*What you have to do*: Put the lines from the start of the items through the line containing "Task: Click on" into a numbered list, leaving out any blank lines.

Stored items
====

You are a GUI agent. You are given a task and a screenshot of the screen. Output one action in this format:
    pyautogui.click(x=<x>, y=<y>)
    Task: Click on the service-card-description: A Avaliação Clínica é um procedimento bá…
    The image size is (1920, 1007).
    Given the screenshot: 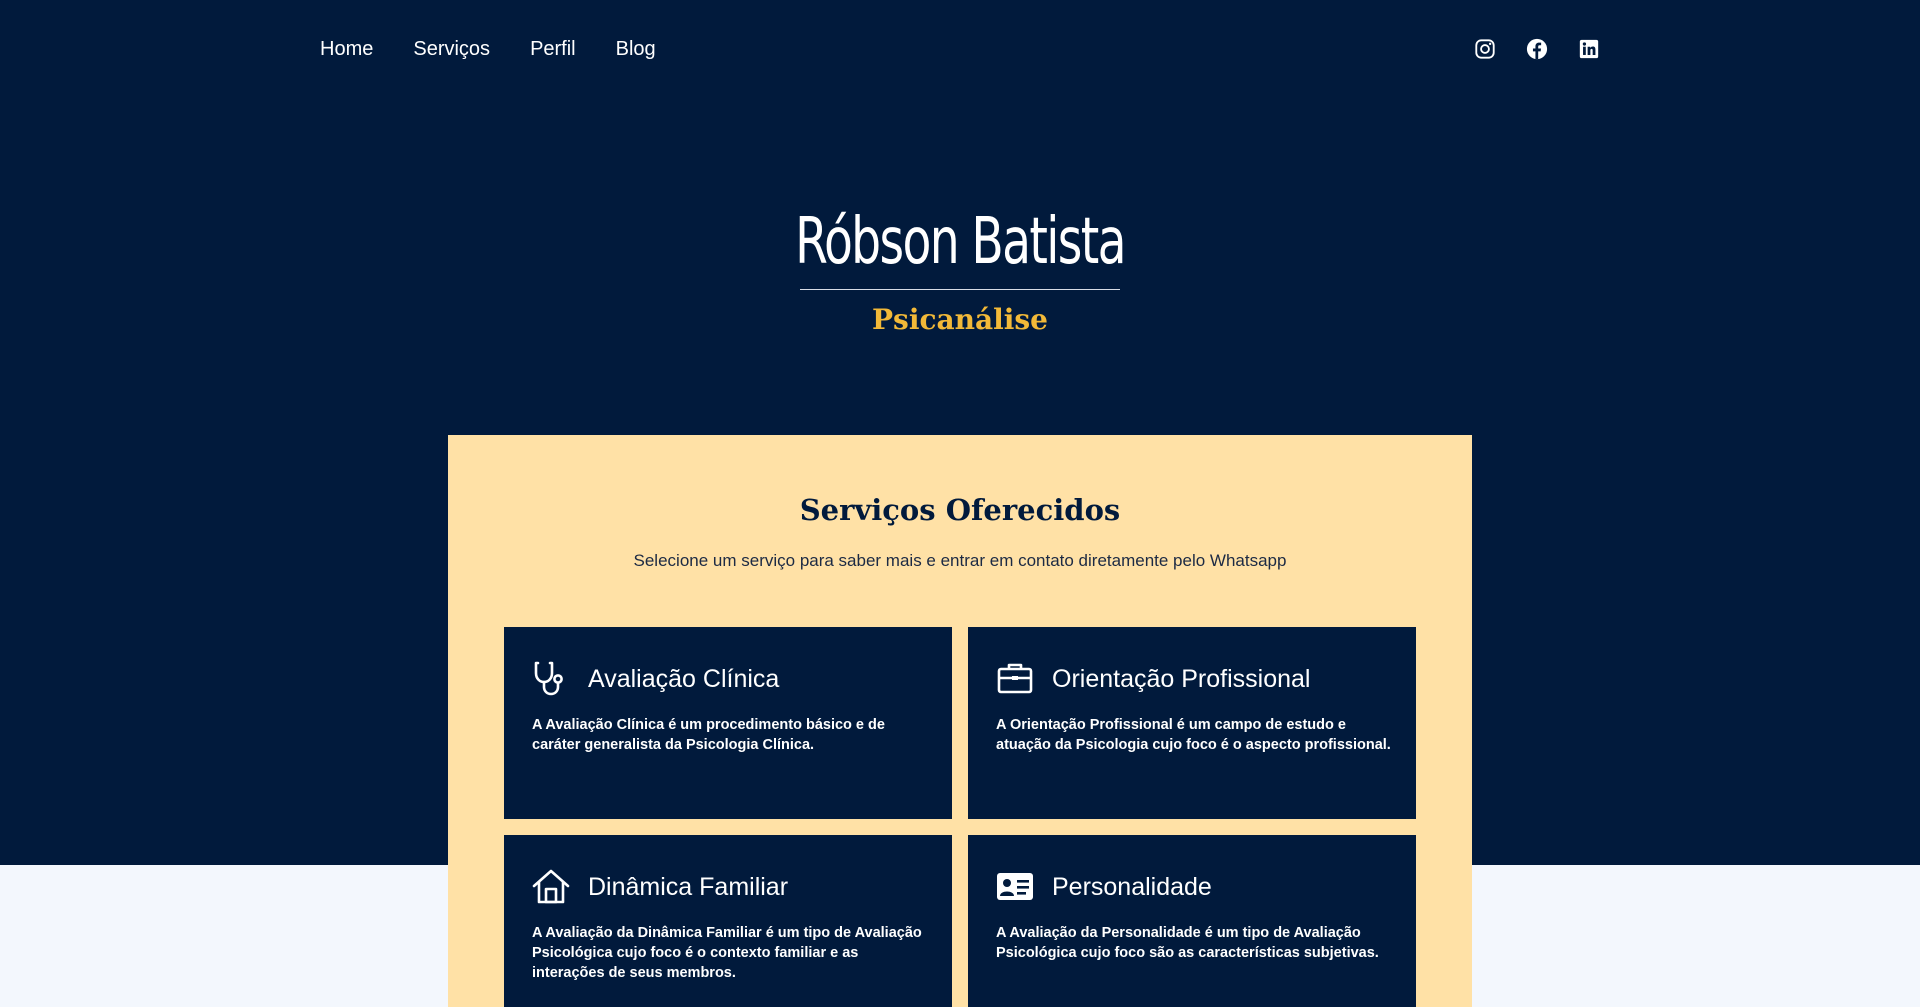 What is the action you would take?
    pyautogui.click(x=708, y=735)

====

*Completed task*:
1. You are a GUI agent. You are given a task and a screenshot of the screen. Output one action in this format:
2.     pyautogui.click(x=<x>, y=<y>)
3.     Task: Click on the service-card-description: A Avaliação Clínica é um procedimento bá…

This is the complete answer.